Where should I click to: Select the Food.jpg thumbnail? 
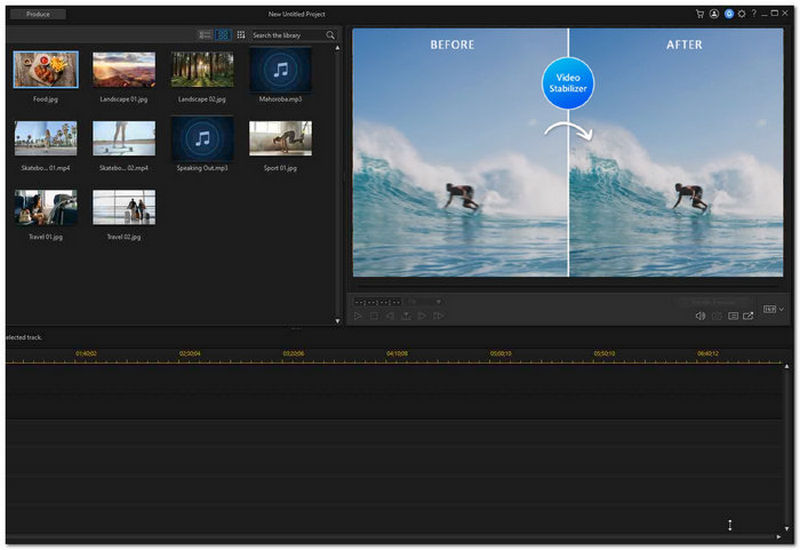(x=45, y=70)
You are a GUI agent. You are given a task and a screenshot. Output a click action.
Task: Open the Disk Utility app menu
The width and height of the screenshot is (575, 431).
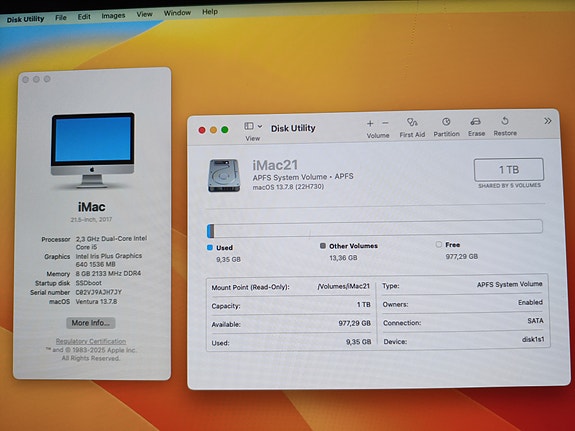pos(25,19)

+++++

■ WHAT TO DO: Reproduce the data word for word, beginning at the line that contains "You are a GUI" and continuing through the end of the data, and omit the pictures from your reply.

■ SOLVED PROBLEM:
You are a GUI agent. You are given a task and a screenshot. Output a click action.
Task: Open the Disk Utility app menu
The width and height of the screenshot is (575, 431).
pos(25,19)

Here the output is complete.